* _PASSAGE TO READ_
---*---
Gdefects4dl: A Dataset of General Real-World Deep Learning Program Defects
Yunkai Liang,Yun Lin,Xuezhi Song,Jun Sun,Zhiyong Feng,Jin Song Dong
DOI: https://doi.org/10.1145/3510454.3516826
2022-01-01
Abstract:The development of deep learning programs, as a new programming paradigm, is observed to suffer from various defects. Emerging research works have been proposed to detect, debug, and repair deep learning bugs, which drive the need to construct the bug benchmarks. In this work, we present gDefects4DL, a dataset for general bugs of deep learning programs. Comparing to existing datasets, gDefects4DL collects bugs where the root causes and fix solutions can be well generalized to other projects. Our general bugs include deep learning program bugs such as (1) violation of deep learning API usage pattern (e.g., the standard to implement cross entropy function y•log(y), y → 0, without NaN error), (2) shape-mismatch of tensor calculation, (3) numeric bugs, (4) type-mismatch (e.g., confusing similar types among numpy, pytorch, and tensorflow), (5) violation of model architecture design convention, and (6) performance bugs.For each bug in gDefects4DL, we describe why it is general and group the bugs with similar root causes and fix solutions for reference. Moreover, gDefects4DL also maintains (1) its buggy/fixed versions and the isolated fix change, (2) an isolated environment to replicate the defect, and (3) the whole code evolution history from the buggy version to the fixed version. We design gDefects4DL with extensible interfaces to evaluate software engineering methodologies and tools. We have integrated tools such as ShapeFlow, DEBAR, and GRIST. gDefects4DL contains 64 bugs falling into 6 categories (i.e., API Misuse, Shape Mismatch, Number Error, Type Mismatch, Violation of Architecture Convention, and Performance Bug). gDefects4DL is available at https://github.com/llmhyy/defects4dl, its online web demonstration is at http://47.93.14.147:9000/bugList, and the demo video is at https://youtu.be/0XtaEt4Fhm4.
---*---
* _DATA PROVIDED_
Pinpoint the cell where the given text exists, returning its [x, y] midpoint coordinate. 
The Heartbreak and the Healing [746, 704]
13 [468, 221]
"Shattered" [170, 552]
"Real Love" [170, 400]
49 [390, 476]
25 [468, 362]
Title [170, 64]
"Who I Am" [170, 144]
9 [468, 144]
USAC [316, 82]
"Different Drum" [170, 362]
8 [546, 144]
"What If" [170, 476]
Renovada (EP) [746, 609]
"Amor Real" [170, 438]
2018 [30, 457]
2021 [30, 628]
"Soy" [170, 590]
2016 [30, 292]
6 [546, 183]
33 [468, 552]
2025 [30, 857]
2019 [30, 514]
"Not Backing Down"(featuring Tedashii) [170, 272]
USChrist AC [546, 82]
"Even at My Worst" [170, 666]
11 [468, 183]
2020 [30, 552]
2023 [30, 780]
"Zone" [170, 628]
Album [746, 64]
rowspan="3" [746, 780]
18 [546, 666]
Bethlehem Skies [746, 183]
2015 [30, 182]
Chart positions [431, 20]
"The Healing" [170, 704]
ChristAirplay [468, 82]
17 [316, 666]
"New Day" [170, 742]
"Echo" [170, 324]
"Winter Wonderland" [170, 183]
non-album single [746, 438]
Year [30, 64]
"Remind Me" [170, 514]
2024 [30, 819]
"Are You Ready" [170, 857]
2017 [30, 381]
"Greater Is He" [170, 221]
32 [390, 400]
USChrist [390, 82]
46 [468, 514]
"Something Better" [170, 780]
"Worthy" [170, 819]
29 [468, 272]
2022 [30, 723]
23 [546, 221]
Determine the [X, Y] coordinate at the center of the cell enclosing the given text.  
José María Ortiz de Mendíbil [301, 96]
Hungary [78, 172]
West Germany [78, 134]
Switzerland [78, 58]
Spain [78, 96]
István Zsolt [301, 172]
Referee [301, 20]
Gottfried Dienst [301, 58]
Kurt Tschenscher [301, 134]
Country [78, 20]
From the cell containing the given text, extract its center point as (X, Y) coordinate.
---*---
* _SHORT PROBLEM 1_
According to the gDefects4DL abstract, how many bugs does the dataset contain?
* _SHORT PROBLEM 2_
Based on the gDefects4DL abstract, does each of these statements agree with it? (a) The dataset provides an isolated environment for replicating defects. (b) DEBAR is among the tools integrated with the dataset. (c) The dataset stores only the fixed version of each program.
Rely only on the gDefects4DL abstract for what follows.

* _WRITTEN SOLUTION 1_
It contains 64 bugs in 6 categories.

* _WRITTEN SOLUTION 2_
(a) Yes: "an isolated environment to replicate the defect"
(b) Yes: "We have integrated tools such as ShapeFlow, DEBAR, and GRIST."
(c) No: "(1) its buggy/fixed versions and the isolated fix change"